From search engines to social media, algorithms are quickly becoming a part of everyday life, and companies like Bayer, MIT and others are using them to their advantage.
From search engines to social media, algorithms are quickly becoming a part of everyday life, and companies and academic institutions like Bayer, the Massachusetts Institute of Technology (MIT) and others are using them to their advantage.
In artificial intelligence (AI) and machine learning (ML), algorithms are used to solve complex problems - including in preventative healthcare, diagnostics and drug discovery. Continue reading to learn how these technologies are being utilized in the life sciences.
Bayer Improves Radiology Diagnostics with AI
One of the most time-consuming diagnostic tools available is radiology. First, the patient sits tight for the required timeframe, before a radiologist sits down to analyze the captured images. Any number of problems can arise during this lengthy process, including misdiagnosis or overlooking a critical, small detail in a scan. Industry giant Bayer saw this problem and got to work finding a solution that could shorten radiology timeframes while also increasing accuracy.
Bayer has introduced Calantic Digital Solutions, a cloud-based technology designed to enhance scheduling and improve radiology diagnostics using AI. Scheduling is optimized, as patients are prioritized based on need and treated accordingly.
The technology can be used for computerized tomography (CT), X-Rays or even magnetic resonance imaging (MRI). An article published in PharmaPhorum regarding Bayer’s new approach points to a study conducted in 2018 that reported up to 40 million diagnostic errors annually, all attributed to medical imaging.
Gerd Krueger, head of radiology at Bayer, explained the company’s incentive for launching the new technology.
“With Calantic Digital Solutions, we are entering the fastest-growing segment in the radiology market and taking the next step on our way from a product provider to a solution provider,” Krueger said.
MIT Praises ML and AI while Highlighting Ethical Concerns
The renowned Massachusetts Institute of Technology recognizes the changes that are occurring in biotech and healthcare, going as far as to publish a recognition piece that states, “It’s been exciting to see technology that rewrites and improves what we thought was an established health concept.”
The article goes on to explain how AI and ML have infiltrated human life under the guise of electronic assistants such as the FitBit or Siri, translating our speech into real purchases or calling 911 because dangerous vitals have been recorded.
However, the MIT article provides a short warning in between words of praise. While these systems seem omniscient, ethics can’t be programmed. Concerns with AI and ML ethics question whether the technology will mimic the manner in which some physicians overlook or misdiagnose conditions in underrepresented populations. Because AI and ML learn as instructed, this problem could follow medicine into the technological future.

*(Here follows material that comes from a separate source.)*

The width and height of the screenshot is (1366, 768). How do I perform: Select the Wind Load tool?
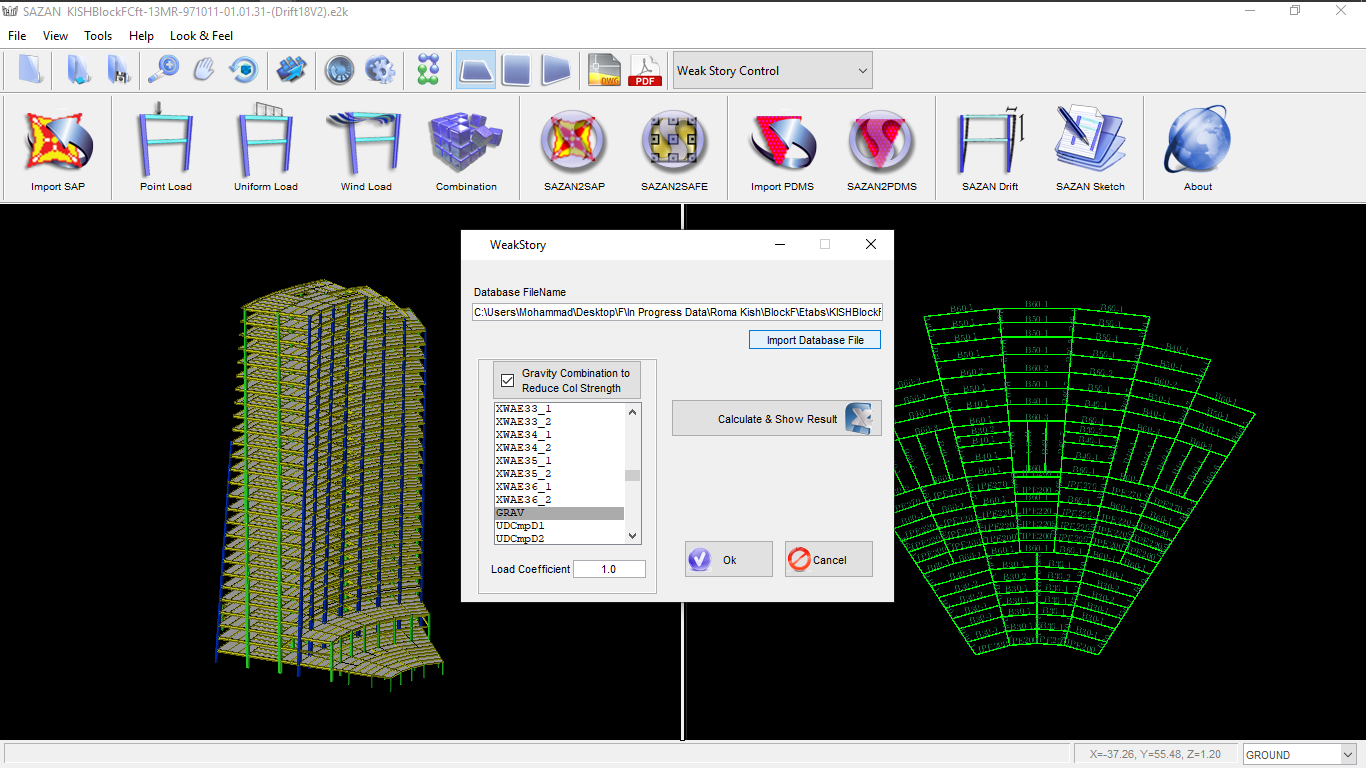tap(366, 146)
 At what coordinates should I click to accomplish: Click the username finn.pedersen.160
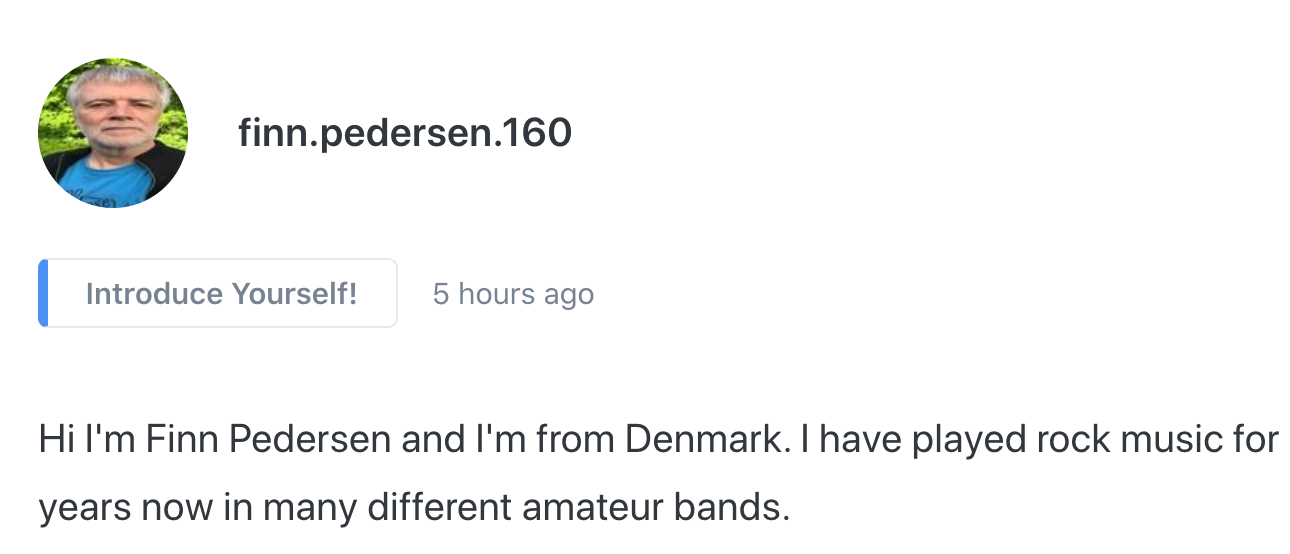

MultiOmic Health and Mesh Bio use AI to Fill Research Gaps
While some remain skeptical of AI’s ability to uniformly improve the lives of all patients, others are getting ahead and addressing the concerns.
An Asia-based study sponsored by MultiOmic Health and Mesh Bio is in the works, aimed specifically at using AI to access and analyze the data of patients with chronic metabolic diseases.
Andrew Wu, Ph.D., co-founder and CEO of Mesh Bio, commented on the collaborative goal.
“We are delighted to partner with MultiOmic Health on this important study for patients in Asia. Their therapeutic development programs for metabolic disease intervention have deep synergies with Mesh Bio’s mission to develop digital care delivery solutions for these diseases,” he said.
Asian populations are historically underrepresented in medical literature and research, including in chronic metabolic diseases. The AI technology will use samples of patient biologic substances to analyze genetic, proteomic and metabolic data alongside traditional clinical and or diagnostic tests. The information gathered can be used in future treatment research and development efforts.